The first element in the document should be the prolog. This states the xml version, the encoding, whether the file is standalone, and maybe some other stuff. The prolog opens with <?
.
After the prolog, there's tags with metadata. The special tags, like comments, doctypes, and element definitions should start with <!
. Processing instructions start with <?
. It is possible to have nested tags here, as the <!DOCTYPE
tag can have <!ELEMENT
and <!ATTLIST
tags in a dtd style xml document--see Wikipedia for a thorough example.
There should be exactly one top level element. It's the only one without a <!
or a <?
preceding it. There may be more metadata tags after the top level element; process those first.
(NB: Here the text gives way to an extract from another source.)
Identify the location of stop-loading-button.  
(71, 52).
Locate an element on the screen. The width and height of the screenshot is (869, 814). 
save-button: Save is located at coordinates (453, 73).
For the explicit parsing: First identify tags--they all start with <
--then determine what kind of tag it is and what its closure looks like. <!--
is a comment tag, and cannot have --
anywhere except for its end. <?
ends with ?>
. <!
end with >
. To repeat: <!DOCTYPE
can have tags nested before its closure, and there may be other nested tags I don't know of.
Once you find a tag, you'll want to find its closing tag. Check if the tag is self closing first; otherwise, find its closure.
For data structures: I would recommend a tree structure, where each element is a node, and each node has an indexed/mapped list of subelements.
Obviously, a full parser will require a lot more research; I hope this is enough to get you started.